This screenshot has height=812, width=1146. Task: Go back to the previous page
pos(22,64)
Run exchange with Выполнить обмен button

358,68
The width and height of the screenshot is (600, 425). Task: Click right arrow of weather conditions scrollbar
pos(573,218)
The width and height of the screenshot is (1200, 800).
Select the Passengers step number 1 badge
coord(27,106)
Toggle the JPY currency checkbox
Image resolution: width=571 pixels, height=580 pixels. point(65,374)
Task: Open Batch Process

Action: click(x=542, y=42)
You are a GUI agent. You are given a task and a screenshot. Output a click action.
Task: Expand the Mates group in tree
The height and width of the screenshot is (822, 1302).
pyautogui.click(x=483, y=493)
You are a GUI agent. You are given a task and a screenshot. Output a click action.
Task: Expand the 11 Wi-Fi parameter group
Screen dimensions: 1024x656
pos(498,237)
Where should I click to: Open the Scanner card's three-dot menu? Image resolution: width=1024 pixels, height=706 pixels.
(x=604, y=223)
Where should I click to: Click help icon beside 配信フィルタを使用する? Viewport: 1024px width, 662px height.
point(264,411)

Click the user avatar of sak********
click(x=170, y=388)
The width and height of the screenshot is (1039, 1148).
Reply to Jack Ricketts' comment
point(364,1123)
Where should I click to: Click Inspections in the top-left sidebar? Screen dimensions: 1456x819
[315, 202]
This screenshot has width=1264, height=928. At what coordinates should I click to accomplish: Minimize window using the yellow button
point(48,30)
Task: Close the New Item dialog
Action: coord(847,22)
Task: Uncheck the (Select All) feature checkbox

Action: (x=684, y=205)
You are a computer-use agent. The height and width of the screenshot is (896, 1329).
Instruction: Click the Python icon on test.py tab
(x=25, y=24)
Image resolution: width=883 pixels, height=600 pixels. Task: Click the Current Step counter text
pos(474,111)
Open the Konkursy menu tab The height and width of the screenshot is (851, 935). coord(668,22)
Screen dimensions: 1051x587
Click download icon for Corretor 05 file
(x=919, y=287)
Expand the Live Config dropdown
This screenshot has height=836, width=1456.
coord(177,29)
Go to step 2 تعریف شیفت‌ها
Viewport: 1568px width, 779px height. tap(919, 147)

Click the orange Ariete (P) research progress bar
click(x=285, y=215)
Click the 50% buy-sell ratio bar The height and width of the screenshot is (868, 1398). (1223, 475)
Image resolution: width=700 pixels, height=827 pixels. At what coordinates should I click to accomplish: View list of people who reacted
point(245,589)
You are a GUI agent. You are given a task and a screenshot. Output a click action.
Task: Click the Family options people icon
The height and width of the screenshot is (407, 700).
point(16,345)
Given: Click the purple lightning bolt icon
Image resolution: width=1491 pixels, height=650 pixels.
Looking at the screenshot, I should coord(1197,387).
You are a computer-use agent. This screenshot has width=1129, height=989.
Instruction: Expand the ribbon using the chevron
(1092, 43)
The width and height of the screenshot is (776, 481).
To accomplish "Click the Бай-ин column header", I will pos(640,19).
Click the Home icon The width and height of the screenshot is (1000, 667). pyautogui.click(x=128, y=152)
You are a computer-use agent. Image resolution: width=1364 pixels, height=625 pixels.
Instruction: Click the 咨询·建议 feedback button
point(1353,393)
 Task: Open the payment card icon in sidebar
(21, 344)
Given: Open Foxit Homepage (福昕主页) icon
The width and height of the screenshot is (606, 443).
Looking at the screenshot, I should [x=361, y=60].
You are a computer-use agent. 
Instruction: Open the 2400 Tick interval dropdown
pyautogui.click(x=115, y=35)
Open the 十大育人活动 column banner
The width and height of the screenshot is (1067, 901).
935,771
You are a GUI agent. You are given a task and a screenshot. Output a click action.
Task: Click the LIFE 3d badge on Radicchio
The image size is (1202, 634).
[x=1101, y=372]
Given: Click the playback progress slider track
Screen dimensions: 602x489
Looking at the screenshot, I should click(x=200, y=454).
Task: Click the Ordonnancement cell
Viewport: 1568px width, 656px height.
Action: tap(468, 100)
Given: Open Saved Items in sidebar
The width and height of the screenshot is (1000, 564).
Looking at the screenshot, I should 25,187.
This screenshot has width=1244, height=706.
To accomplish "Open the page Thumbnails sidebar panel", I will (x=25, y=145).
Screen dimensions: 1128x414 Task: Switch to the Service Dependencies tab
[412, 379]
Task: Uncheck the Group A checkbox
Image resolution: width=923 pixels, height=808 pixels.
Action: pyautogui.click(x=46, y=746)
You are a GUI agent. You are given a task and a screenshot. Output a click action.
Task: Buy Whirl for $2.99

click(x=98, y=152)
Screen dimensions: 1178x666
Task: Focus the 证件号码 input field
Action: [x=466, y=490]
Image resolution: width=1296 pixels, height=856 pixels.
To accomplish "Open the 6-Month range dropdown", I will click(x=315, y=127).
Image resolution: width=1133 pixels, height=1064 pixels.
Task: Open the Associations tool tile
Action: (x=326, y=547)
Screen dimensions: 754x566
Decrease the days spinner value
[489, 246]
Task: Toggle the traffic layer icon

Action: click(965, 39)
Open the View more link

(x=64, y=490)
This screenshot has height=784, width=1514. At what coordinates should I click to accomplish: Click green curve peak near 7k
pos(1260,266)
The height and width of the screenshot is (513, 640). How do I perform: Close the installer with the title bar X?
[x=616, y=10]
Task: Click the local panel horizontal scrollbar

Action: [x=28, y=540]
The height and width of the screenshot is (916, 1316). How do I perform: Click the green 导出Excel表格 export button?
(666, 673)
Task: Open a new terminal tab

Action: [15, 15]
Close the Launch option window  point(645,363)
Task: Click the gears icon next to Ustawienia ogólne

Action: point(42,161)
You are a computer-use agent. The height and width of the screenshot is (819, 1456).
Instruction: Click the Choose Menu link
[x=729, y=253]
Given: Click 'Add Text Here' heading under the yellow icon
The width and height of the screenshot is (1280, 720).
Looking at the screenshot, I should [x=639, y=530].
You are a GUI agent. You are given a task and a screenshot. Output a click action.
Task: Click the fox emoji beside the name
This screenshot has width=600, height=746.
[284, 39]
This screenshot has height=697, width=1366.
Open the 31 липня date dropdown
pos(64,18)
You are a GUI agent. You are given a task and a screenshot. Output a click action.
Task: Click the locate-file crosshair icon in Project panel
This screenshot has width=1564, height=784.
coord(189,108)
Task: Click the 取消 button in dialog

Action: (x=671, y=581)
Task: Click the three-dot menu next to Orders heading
──────
**Short problem**:
Express the data above as a Markdown table with the columns Row and Text, placing each nonblank line in its own row, numbered consecutively.

**Exercise output**:
| Row | Text |
|---|---|
| 1 | This screenshot has height=812, width=1146. Task: Go back to the previous page |
| 2 | pos(22,64) |
| 3 | Run exchange with Выполнить обмен button |
| 4 | 358,68 |
| 5 | The width and height of the screenshot is (600, 425). Task: Click right arrow of weather conditions scrollbar |
| 6 | pos(573,218) |
| 7 | The width and height of the screenshot is (1200, 800). |
| 8 | Select the Passengers step number 1 badge |
| 9 | coord(27,106) |
| 10 | Toggle the JPY currency checkbox |
| 11 | Image resolution: width=571 pixels, height=580 pixels. point(65,374) |
| 12 | Task: Open Batch Process |
| 13 | Action: click(x=542, y=42) |
| 14 | You are a GUI agent. You are given a task and a screenshot. Output a click action. |
| 15 | Task: Expand the Mates group in tree |
| 16 | The height and width of the screenshot is (822, 1302). |
| 17 | pyautogui.click(x=483, y=493) |
| 18 | You are a GUI agent. You are given a task and a screenshot. Output a click action. |
| 19 | Task: Expand the 11 Wi-Fi parameter group |
| 20 | Screen dimensions: 1024x656 |
| 21 | pos(498,237) |
| 22 | Where should I click to: Open the Scanner card's three-dot menu? Image resolution: width=1024 pixels, height=706 pixels. |
| 23 | (x=604, y=223) |
| 24 | Where should I click to: Click help icon beside 配信フィルタを使用する? Viewport: 1024px width, 662px height. |
| 25 | point(264,411) |
| 26 | Click the user avatar of sak******** |
| 27 | click(x=170, y=388) |
| 28 | The width and height of the screenshot is (1039, 1148). |
| 29 | Reply to Jack Ricketts' comment |
| 30 | point(364,1123) |
| 31 | Where should I click to: Click Inspections in the top-left sidebar? Screen dimensions: 1456x819 |
| 32 | [315, 202] |
| 33 | This screenshot has width=1264, height=928. At what coordinates should I click to accomplish: Minimize window using the yellow button |
| 34 | point(48,30) |
| 35 | Task: Close the New Item dialog |
| 36 | Action: coord(847,22) |
| 37 | Task: Uncheck the (Select All) feature checkbox |
| 38 | Action: (x=684, y=205) |
| 39 | You are a computer-use agent. The height and width of the screenshot is (896, 1329). |
| 40 | Instruction: Click the Python icon on test.py tab |
| 41 | (x=25, y=24) |
| 42 | Image resolution: width=883 pixels, height=600 pixels. Task: Click the Current Step counter text |
| 43 | pos(474,111) |
| 44 | Open the Konkursy menu tab The height and width of the screenshot is (851, 935). coord(668,22) |
| 45 | Screen dimensions: 1051x587 |
| 46 | Click download icon for Corretor 05 file |
| 47 | (x=919, y=287) |
| 48 | Expand the Live Config dropdown |
| 49 | This screenshot has height=836, width=1456. |
| 50 | coord(177,29) |
| 51 | Go to step 2 تعریف شیفت‌ها |
| 52 | Viewport: 1568px width, 779px height. tap(919, 147) |
| 53 | Click the orange Ariete (P) research progress bar |
| 54 | click(x=285, y=215) |
| 55 | Click the 50% buy-sell ratio bar The height and width of the screenshot is (868, 1398). (1223, 475) |
| 56 | Image resolution: width=700 pixels, height=827 pixels. At what coordinates should I click to accomplish: View list of people who reacted |
| 57 | point(245,589) |
| 58 | You are a GUI agent. You are given a task and a screenshot. Output a click action. |
| 59 | Task: Click the Family options people icon |
| 60 | The height and width of the screenshot is (407, 700). |
| 61 | point(16,345) |
| 62 | Given: Click the purple lightning bolt icon |
| 63 | Image resolution: width=1491 pixels, height=650 pixels. |
| 64 | Looking at the screenshot, I should coord(1197,387). |
| 65 | You are a computer-use agent. This screenshot has width=1129, height=989. |
| 66 | Instruction: Expand the ribbon using the chevron |
| 67 | (1092, 43) |
| 68 | The width and height of the screenshot is (776, 481). |
| 69 | To accomplish "Click the Бай-ин column header", I will pos(640,19). |
| 70 | Click the Home icon The width and height of the screenshot is (1000, 667). pyautogui.click(x=128, y=152) |
| 71 | You are a computer-use agent. Image resolution: width=1364 pixels, height=625 pixels. |
| 72 | Instruction: Click the 咨询·建议 feedback button |
| 73 | point(1353,393) |
| 74 |  Task: Open the payment card icon in sidebar |
| 75 | (21, 344) |
| 76 | Given: Open Foxit Homepage (福昕主页) icon |
| 77 | The width and height of the screenshot is (606, 443). |
| 78 | Looking at the screenshot, I should [x=361, y=60]. |
| 79 | You are a computer-use agent.  |
| 80 | Instruction: Open the 2400 Tick interval dropdown |
| 81 | pyautogui.click(x=115, y=35) |
| 82 | Open the 十大育人活动 column banner |
| 83 | The width and height of the screenshot is (1067, 901). |
| 84 | 935,771 |
| 85 | You are a GUI agent. You are given a task and a screenshot. Output a click action. |
| 86 | Task: Click the LIFE 3d badge on Radicchio |
| 87 | The image size is (1202, 634). |
| 88 | [x=1101, y=372] |
| 89 | Given: Click the playback progress slider track |
| 90 | Screen dimensions: 602x489 |
| 91 | Looking at the screenshot, I should click(x=200, y=454). |
| 92 | Task: Click the Ordonnancement cell |
| 93 | Viewport: 1568px width, 656px height. |
| 94 | Action: tap(468, 100) |
| 95 | Given: Open Saved Items in sidebar |
| 96 | The width and height of the screenshot is (1000, 564). |
| 97 | Looking at the screenshot, I should 25,187. |
| 98 | This screenshot has width=1244, height=706. |
| 99 | To accomplish "Open the page Thumbnails sidebar panel", I will (x=25, y=145). |
| 100 | Screen dimensions: 1128x414 Task: Switch to the Service Dependencies tab |
| 101 | [412, 379] |
| 102 | Task: Uncheck the Group A checkbox |
| 103 | Image resolution: width=923 pixels, height=808 pixels. |
| 104 | Action: pyautogui.click(x=46, y=746) |
| 105 | You are a GUI agent. You are given a task and a screenshot. Output a click action. |
| 106 | Task: Buy Whirl for $2.99 |
| 107 | click(x=98, y=152) |
| 108 | Screen dimensions: 1178x666 |
| 109 | Task: Focus the 证件号码 input field |
| 110 | Action: [x=466, y=490] |
| 111 | Image resolution: width=1296 pixels, height=856 pixels. |
| 112 | To accomplish "Open the 6-Month range dropdown", I will click(x=315, y=127). |
| 113 | Image resolution: width=1133 pixels, height=1064 pixels. |
| 114 | Task: Open the Associations tool tile |
| 115 | Action: (x=326, y=547) |
| 116 | Screen dimensions: 754x566 |
| 117 | Decrease the days spinner value |
| 118 | [489, 246] |
| 119 | Task: Toggle the traffic layer icon |
| 120 | Action: click(965, 39) |
| 121 | Open the View more link |
| 122 | (x=64, y=490) |
| 123 | This screenshot has height=784, width=1514. At what coordinates should I click to accomplish: Click green curve peak near 7k |
| 124 | pos(1260,266) |
| 125 | The height and width of the screenshot is (513, 640). How do I perform: Close the installer with the title bar X? |
| 126 | [x=616, y=10] |
| 127 | Task: Click the local panel horizontal scrollbar |
| 128 | Action: [x=28, y=540] |
| 129 | The height and width of the screenshot is (916, 1316). How do I perform: Click the green 导出Excel表格 export button? |
| 130 | (666, 673) |
| 131 | Task: Open a new terminal tab |
| 132 | Action: [15, 15] |
| 133 | Close the Launch option window  point(645,363) |
| 134 | Task: Click the gears icon next to Ustawienia ogólne |
| 135 | Action: point(42,161) |
| 136 | You are a computer-use agent. The height and width of the screenshot is (819, 1456). |
| 137 | Instruction: Click the Choose Menu link |
| 138 | [x=729, y=253] |
| 139 | Given: Click 'Add Text Here' heading under the yellow icon |
| 140 | The width and height of the screenshot is (1280, 720). |
| 141 | Looking at the screenshot, I should [x=639, y=530]. |
| 142 | You are a GUI agent. You are given a task and a screenshot. Output a click action. |
| 143 | Task: Click the fox emoji beside the name |
| 144 | This screenshot has width=600, height=746. |
| 145 | [284, 39] |
| 146 | This screenshot has height=697, width=1366. |
| 147 | Open the 31 липня date dropdown |
| 148 | pos(64,18) |
| 149 | You are a GUI agent. You are given a task and a screenshot. Output a click action. |
| 150 | Task: Click the locate-file crosshair icon in Project panel |
| 151 | This screenshot has width=1564, height=784. |
| 152 | coord(189,108) |
| 153 | Task: Click the 取消 button in dialog |
| 154 | Action: (x=671, y=581) |
| 155 | Task: Click the three-dot menu next to Orders heading |